Lines jumped out at me. I liked, for example, on page 2: ‘Most methods of destroying adult gorse plants have been found to create the ideal conditions for gorse seeds to germinate’; and on page 3: ‘The handle in the driver’s door of my car is broken, so I have to climb over from the passenger seat.’ On page 13: ‘Eventually the underlying sediment becomes so dense it is essentially rock’; and on the same page: ‘It was a kind of permission to have imperfect and beautiful plans.’
The relationship with Kan’s father becomes particularly poignant with the slow healing of the former distance between them. On page 25, after describing the vulnerability of his father following a fall, and attitudes to wetness around the eyes, he concludes with: ‘The air between me and my father is hung with tiny water droplets.’
This book brings to light the consequences of migration and immigration, how the experience of each generation is perceived. On page 73: ‘It is strange to consider the difference between our differences.’ The double shift of returning to Auckland, the place his parents have migrated to, involves new adjustments; each session is a re-setting of memory and place, and an acknowledgement: ‘I worry that my parents’ answers are just another thing that I will be taking from them.’ Indeed, the dependence of the present on the past, how we are all dependent on each other, reverberates throughout This Paper Boat. On page 3: ‘I don’t know anything about the past except for what the past has left me’; and on page 17: ‘I know nothing of death except for what the dead have left me.’

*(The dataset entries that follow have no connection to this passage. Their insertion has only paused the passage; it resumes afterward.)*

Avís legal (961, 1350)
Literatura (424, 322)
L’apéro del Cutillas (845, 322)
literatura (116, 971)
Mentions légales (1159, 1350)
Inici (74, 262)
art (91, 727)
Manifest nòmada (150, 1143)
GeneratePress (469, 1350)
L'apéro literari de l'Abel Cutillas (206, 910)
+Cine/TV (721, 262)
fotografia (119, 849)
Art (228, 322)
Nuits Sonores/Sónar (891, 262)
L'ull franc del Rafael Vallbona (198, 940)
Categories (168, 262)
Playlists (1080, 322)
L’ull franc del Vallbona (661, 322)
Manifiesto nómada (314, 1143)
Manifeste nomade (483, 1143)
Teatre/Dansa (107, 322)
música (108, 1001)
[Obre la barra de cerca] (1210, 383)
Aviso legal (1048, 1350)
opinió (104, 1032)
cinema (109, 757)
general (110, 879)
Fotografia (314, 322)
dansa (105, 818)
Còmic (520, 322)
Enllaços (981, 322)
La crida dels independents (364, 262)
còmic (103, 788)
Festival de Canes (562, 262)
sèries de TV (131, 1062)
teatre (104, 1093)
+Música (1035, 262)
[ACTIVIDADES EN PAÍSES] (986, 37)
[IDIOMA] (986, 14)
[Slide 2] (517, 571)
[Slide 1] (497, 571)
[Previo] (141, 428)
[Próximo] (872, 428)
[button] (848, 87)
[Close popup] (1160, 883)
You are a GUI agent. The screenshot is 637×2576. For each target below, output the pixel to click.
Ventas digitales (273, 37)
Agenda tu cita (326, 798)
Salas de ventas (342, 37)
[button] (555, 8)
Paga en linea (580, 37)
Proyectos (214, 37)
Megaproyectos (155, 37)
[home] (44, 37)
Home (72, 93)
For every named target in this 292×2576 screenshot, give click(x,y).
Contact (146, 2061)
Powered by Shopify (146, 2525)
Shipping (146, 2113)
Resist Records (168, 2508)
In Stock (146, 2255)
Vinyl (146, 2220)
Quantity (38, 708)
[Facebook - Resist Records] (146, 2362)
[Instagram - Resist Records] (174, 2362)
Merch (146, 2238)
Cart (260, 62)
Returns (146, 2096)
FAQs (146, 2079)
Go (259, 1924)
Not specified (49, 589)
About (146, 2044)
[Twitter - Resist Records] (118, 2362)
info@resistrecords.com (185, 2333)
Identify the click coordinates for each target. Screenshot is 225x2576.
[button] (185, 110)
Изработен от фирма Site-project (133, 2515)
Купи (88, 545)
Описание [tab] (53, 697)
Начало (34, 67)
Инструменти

This is a particularly rich volume of poetry, with its stories, anecdotes and sub-plots, and warrants reading and re-reading. The insight to the life of Iris Wilkinson adds a peculiar or particular depth, reinforcing the multiple reflections and the shared histories. As well, Kan shines a light on issues such as contraception and attitudes to extra-marital pregnancy and birth, and how these have changed with the generations and evolving cultures.
PIET NIEUWLAND is a poet, writer and visual artist who previously worked on conservation strategies for Te Papa Atawhai. He lives near Whangarei.